The
Ottoman period 1672–1699
Sultan
Mehmed IV and the Ottoman empire joined forces with the Ukrainian
hetman Petro Doroshenko (elected hetman of Right-Bank Ukraine in
1666) in 1672 and after the Buchach treaty of October 16, 1672 the
Podilia voivodeship, with Kamianets-Podilskyi, was to be ceded to
Turkey; the Bratslav voivodeship and the southern portion of the
Kyiv voivodeship were to be recognized as Cossack territory administered
by Hetman Petro Doroshenko in Chyhyryn under a Turkish protectorate;
and Poland was to pay a large annual tribute to Turkey.

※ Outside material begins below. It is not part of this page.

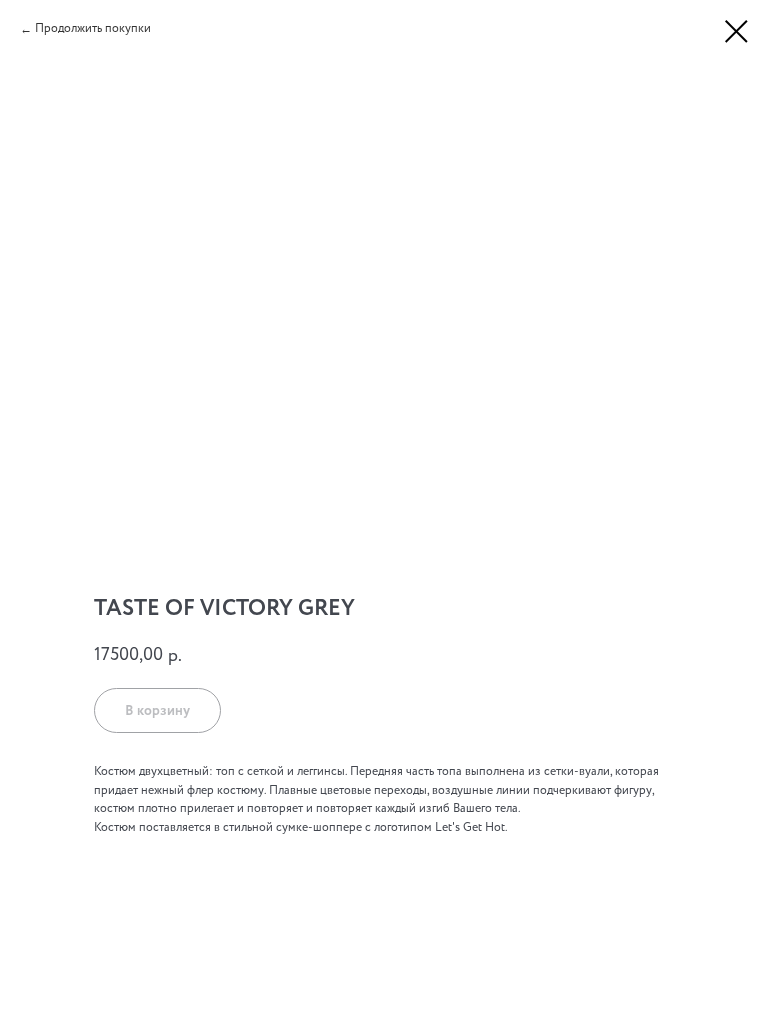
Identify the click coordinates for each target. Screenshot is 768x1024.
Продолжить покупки (93, 28)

The Polish
Sejm did not ratify the treaty, however, and war resumed in April
1673. Turkish policy in Right-Bank Ukraine led to the mass resettlement
of the Ukrainian population in Left-Bank Ukraine and to Doroshenko's
resignation as hetman in 1676. The Ottomans tried to remained control
of the area, sometimes with help of Ukrainian hetmans: Ostap Hohol
(1676–1679), Andrij Mohyla (1684–1689).
But
during this Ottoman period several Ukrainian hetmans with their
base in Nemyriv in Bratslav voivodeship led several rebellions (Jury
Bohdanovych Khmelnytsky 1677–1681, Hrymko 1689–1693,
Samus 1693–1699).
Poland
managed to get the lost Ukrainian territories back already in 1699.